Chart: Behind the Three-Decade Collapse of Lithium-Ion Battery Costs

Cheap lithium-ion batteries now dominate consumer electronics; look out, auto industry

2 min read

Image of cylindrical lithium-ion battery cells coming off production line.
Wan Shanchao/VCG/Getty Images

Behind clean energy today is a sharp, continuing drop in photo­voltaic solar-cell prices. And behind the scenes, the prices of lithium-ion batteries are plummeting just as quickly. Between 1991 and 2018, the average price of the batteries that power mobile phones, fuel electric cars, and underpin green energy storage fell more than thirtyfold, according to work by Micah Ziegler Jessika Trancik and at the Massachusetts Institute of Technology.

Engineers and energy-policy planners benefit from knowing future battery prices, but unlike solar prices, they aren’t always readily available. Lithium-ion batteries tend to be manufactured or bought in bulk by large companies. “Those contracts aren’t necessarily public documents,” says Ziegler. That’s partly why the drivers for the price decline are, for Ziegler and Trancik, an open area of research. Ziegler and Trancik published their comprehensive survey of studies of lithium-ion battery prices in a recent issue of the journal Energy & Environmental Science.

Batteries today, the researchers say, have mass-production scales and energy densities unthinkable 30 years ago. Economies of scale and technological improvements appear set to drive storage costs further, approaching the $100 per kilowatt-hour threshold. At about that level, the energy costs for EVs will reach parity with those for gasoline-powered vehicles, according to Bloomberg New Energy Finance.

The overall price decline of lithium-ion batteries—scaled by energy capacity, since their 1991 commercial introduction—is a staggering 97%.

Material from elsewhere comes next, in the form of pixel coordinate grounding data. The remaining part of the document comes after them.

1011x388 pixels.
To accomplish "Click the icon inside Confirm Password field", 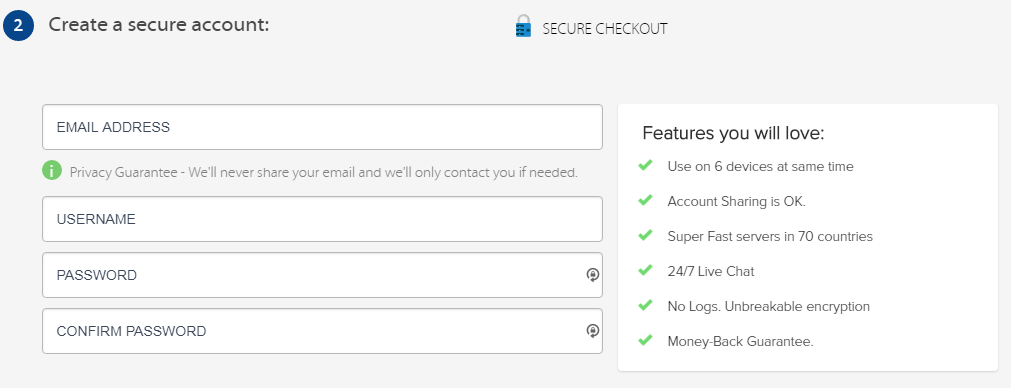I will (593, 331).
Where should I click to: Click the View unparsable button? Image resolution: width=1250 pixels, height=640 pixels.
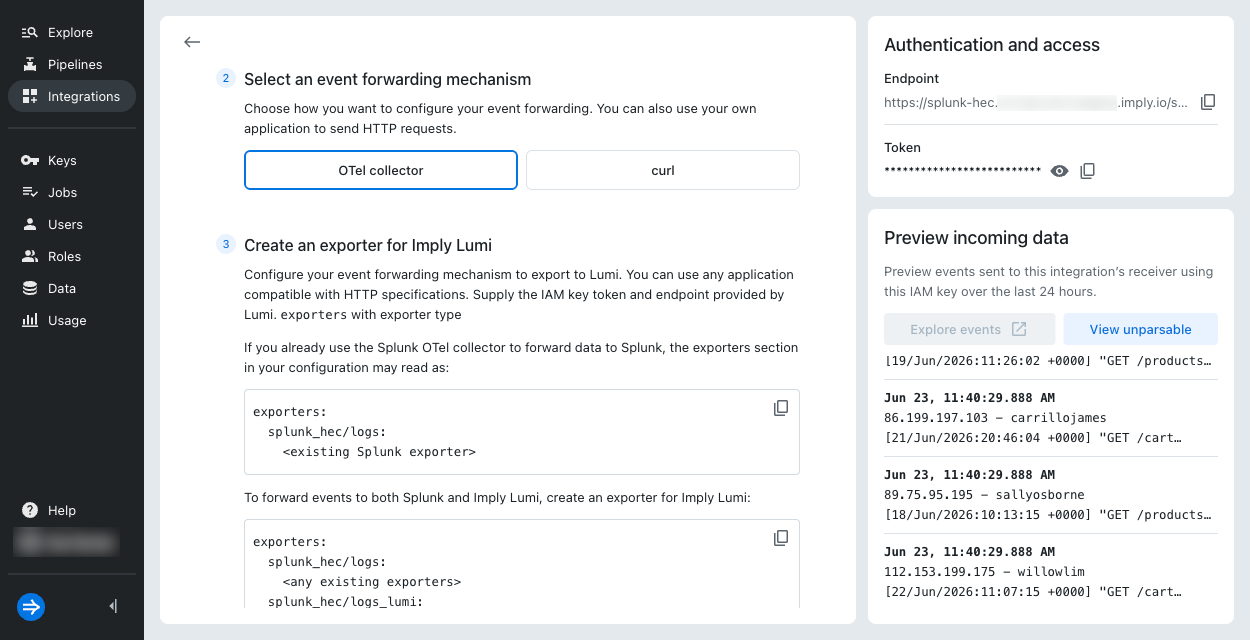click(1140, 329)
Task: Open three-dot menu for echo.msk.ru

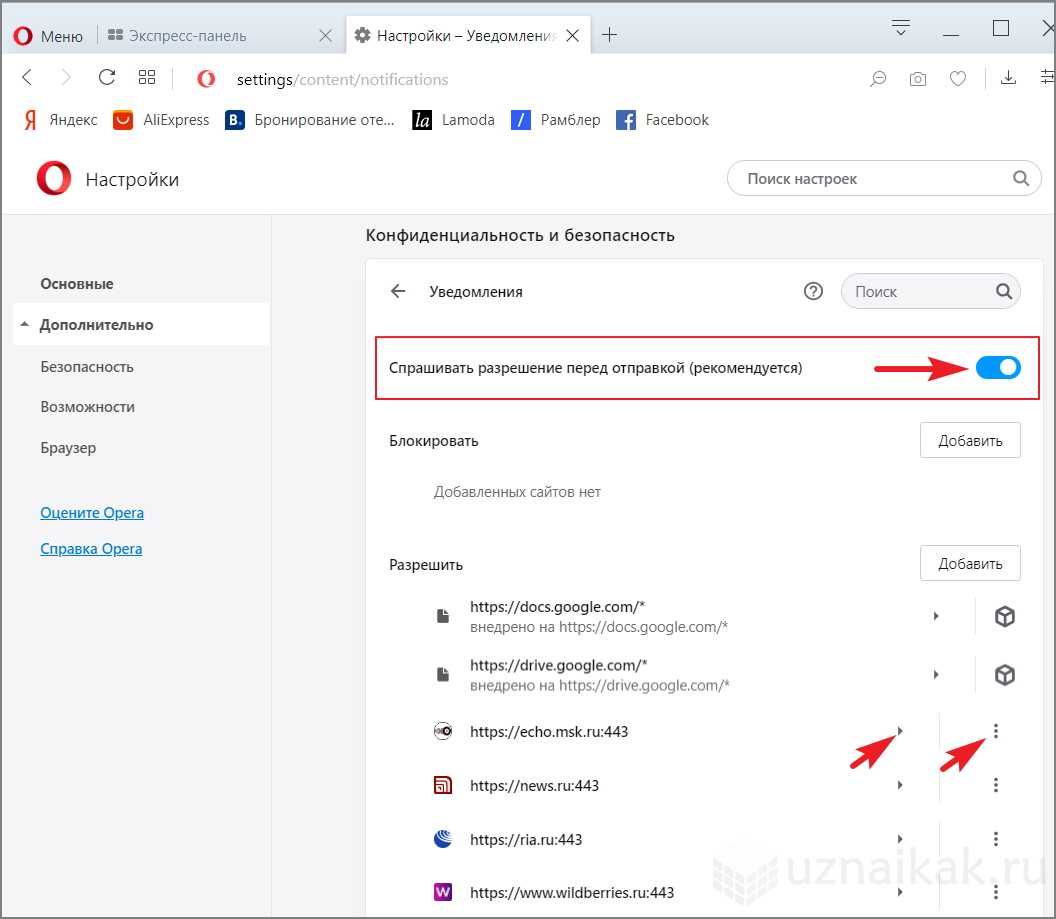Action: click(995, 732)
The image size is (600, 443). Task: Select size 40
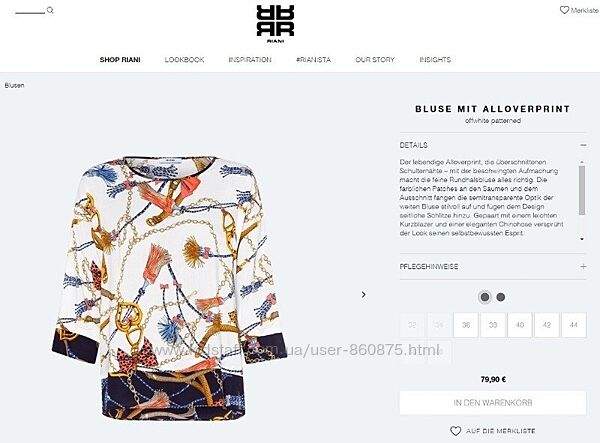pyautogui.click(x=520, y=325)
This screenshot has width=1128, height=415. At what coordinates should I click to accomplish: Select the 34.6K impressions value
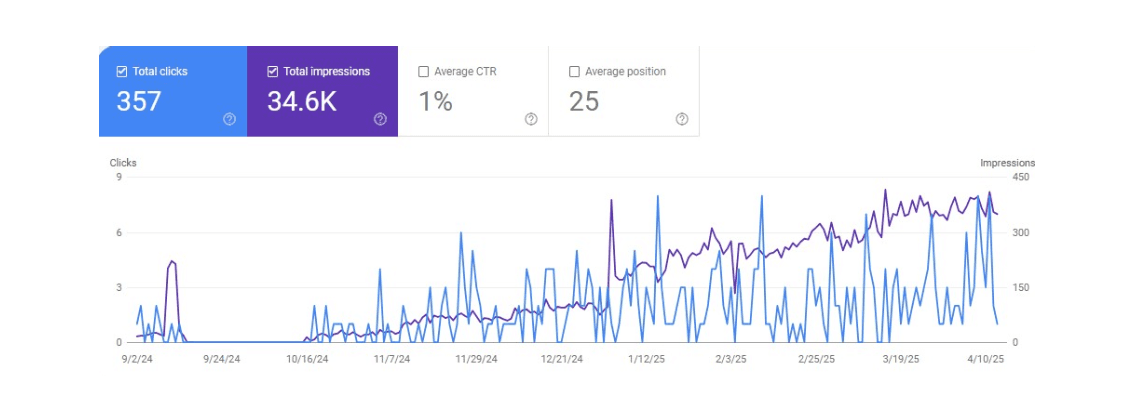click(x=301, y=101)

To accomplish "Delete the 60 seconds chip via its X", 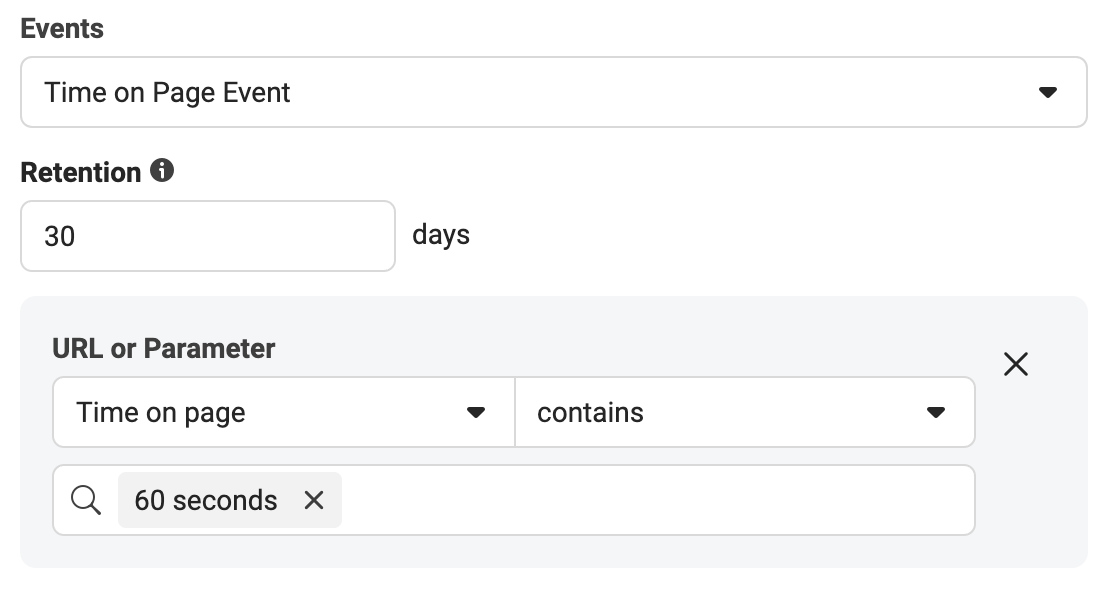I will point(314,500).
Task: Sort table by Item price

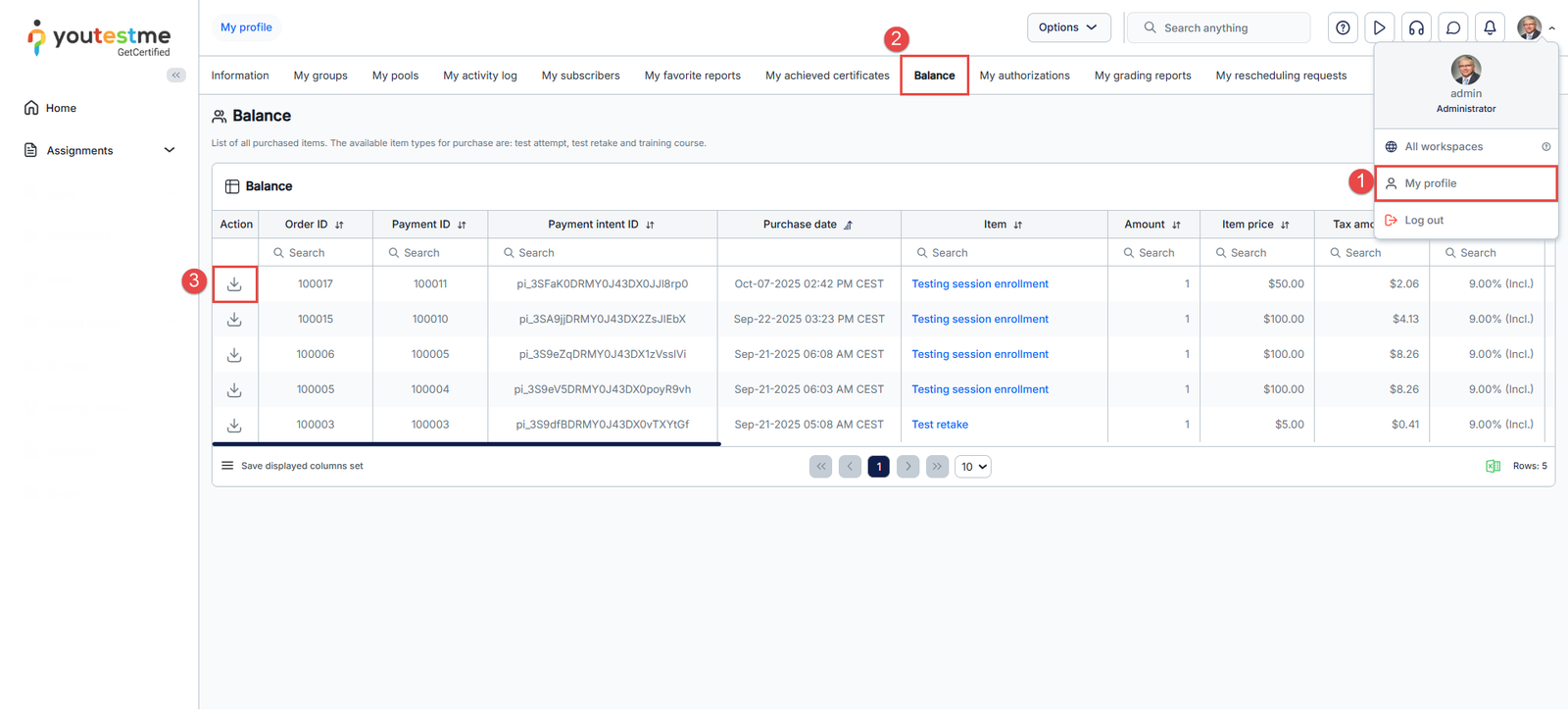Action: (1285, 226)
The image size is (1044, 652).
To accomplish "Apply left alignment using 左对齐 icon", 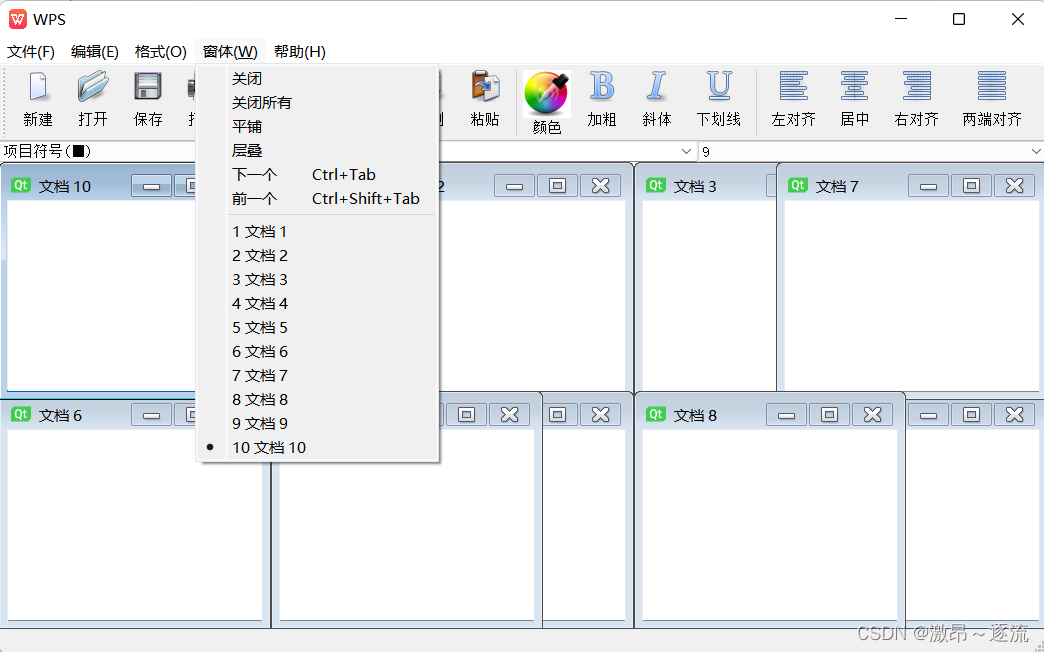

Of course, as battery production increases, so does the pressure to drive down prices. Battery recycling has also reduced the need to mine for new materials, according to Annick Anctil, a sustainability researcher at Michigan State University. And lithium-ion batteries and solar cells often coexist: “As we’re installing a lot more solar,” Anctil says, “we’re also more interested in putting [in] more storage for it.”

The first commercially available ­lithium-ion battery was released by Sony and Asahi Kasei in 1991. It was cylindrical, like many batteries today, but other shapes have emerged since then. “I think an important aspect of this work is that we differentiated the trends for all types of lithium-ion cells from those specifically for cylindrical cells,” says Ziegler.

Prismatic lithium-ion batteries tuck the battery inside a flat-pack casing, allowing them to be easily stacked. They’re commonly found in mobile phones and in electric vehicles, although Tesla has long used cylindrical batteries.

Pouch batteries first arrived in the world in the mid-1990s, and replaced the hard shell of their counterparts with a flexible, lightweight “pouch” that looks like the packaging of an astronaut meal.

This article appears in the June 2021 print issue as “The Tech That Crushed the Cost of Energy Storage.”

The Conversation (1)
Winfried Rauscheder
Winfried Rauscheder17 Nov, 2021
INDV

Without the availability of innovative, powerful, and cheap electricity storage systems the transition from the `fossil age´ of burning masses of coal, oil and gas to produce the electric power we need in 2040 or 2050 will definitely not be possible. I am convinced that we will need a completely new topology of electricity grids within the next ten years - and in this future grid, buffer batteries will play a decisive role. So yes - let´s get cheaper with these batteries! This is an absolute must!